Seattle: Scooters are dangerous. Tacoma: Wheeeee!
Seattle won't allow electric Lime scooters, but just south in Tacoma, they're legal. We checked them out.
So, how unsafe are these scooters?
In September, electric scooter company Lime scattered dozens of them throughout downtown Tacoma.
One complaint about dockless bikes is that they block sidewalks. But these scooters are smaller. They take up less space and have a little kick stand so you don't need to lean it up anywhere.
"I like them. I actually used the scooter and the electric bike a couple of weeks ago just to go to 6th Ave and go to a bar," said downtown resident Eric Jones.
"They're a great idea and I'm surprised that Seattle banned them because I thought that they'd be a little more keen to the idea than Tacoma," Jones said.
Jones's friend Tyler Poch hadn't tried one yet.
"I want one of these!" Poch said.
How does it feel riding one?
"I haven't ridden a scooter in a long time," Poch said. "A Razor was the last thing I rode. So if someone gets some practice on this thing, you can go places."
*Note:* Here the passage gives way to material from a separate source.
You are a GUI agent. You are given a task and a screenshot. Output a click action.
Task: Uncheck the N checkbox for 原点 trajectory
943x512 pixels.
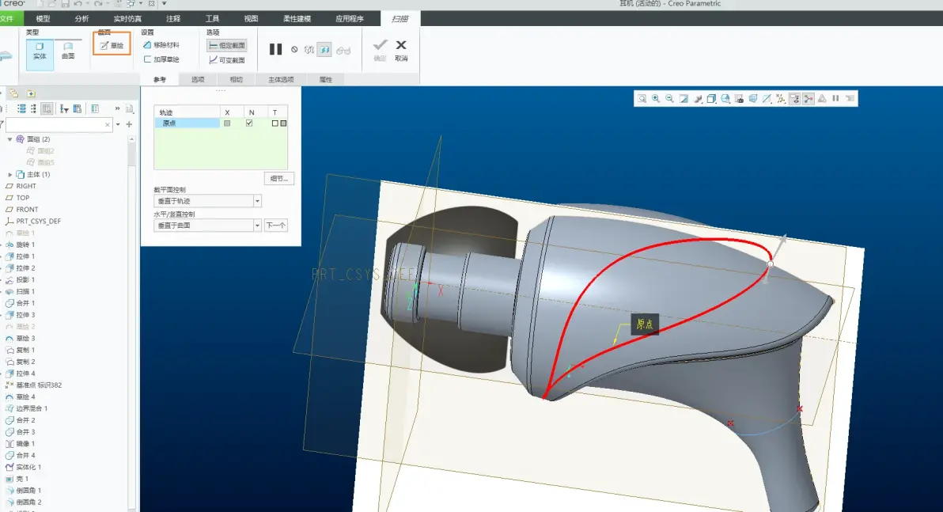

Lime says the scooters have a top speed of 15 miles per hour, but a sample ride felt faster — closer to 18 or 19 miles.
Where are you supposed to ride the scooters?
When you start your Lime scooter, you're told to always ride in the bike lane and not on sidewalks.
But, as is sometimes the problem for bicyclists, what happens where there is no bike lane?
If the street is quiet and wide without a lot of parked cars, it makes sense to ride on the side of the road.
If it's a busy road, it does feel safer to ride on the sidewalk, which is not desirable.
Another requirement of scooters: You have to wear a helmet.
But they're not provided. We spotted scooter-riders without helmets.
Also prohibited: multiple riders. We saw that happen, too.
Folks in Tacoma said they think these scooters will be more popular with tourists, not locals.
If Seattle did get electric scooters, would they be welcomed at tourist spots?
To find out, we went to Alki Beach.
Hundreds of bright green bikes lined the pedestrian path along the beach.
That's where we met Mary Jordan, a passerby, who was picking up a couple of bikes that had been knocked down on a windy day.
"I just like picking them up, putting them next to each other, and putting the little kickstand up," Jordan said.
She said she'd love to see the scooters at Alki.
KUOW asked Jordan if she's concerned about scooters blocking the path, like the bikes she picked up.
"No, I don't think about it at all," Jordan said. "I worry about them buzzing people and scaring people, but that's the same for e-bikes. That's why I don't ride on the trail, I ride on the road. Which the cars probably hate."
(Speaking from KUOW's ride in Tacoma, cars do not like scooters in the road.)
So should scooters be on the sidewalk?
"Before we introduce the scooters, they really need to determine how they get used," said Stu Hennessey, owner of the Alki Bicycle Company.
"I'm sure there's going to be more sidewalk usage on electric scooters than on electric bikes," Hennessey said.
He's a fan of anything that gets people out of cars, but he doesn't want to see the program rushed.
"Now's the time to think about the problems before they occur and address them before we introduce," Hennessey said.
Hennessey also worries that at only $1 per ride, sidewalks will become scooter playgrounds for kids.
The city of Seattle is holding off on scooters until these safety concerns can be addressed. Lime, meanwhile, is pushing the city to allow them and sent out a petition to its riders earlier this month.
So far, 3,200 riders have signed in support.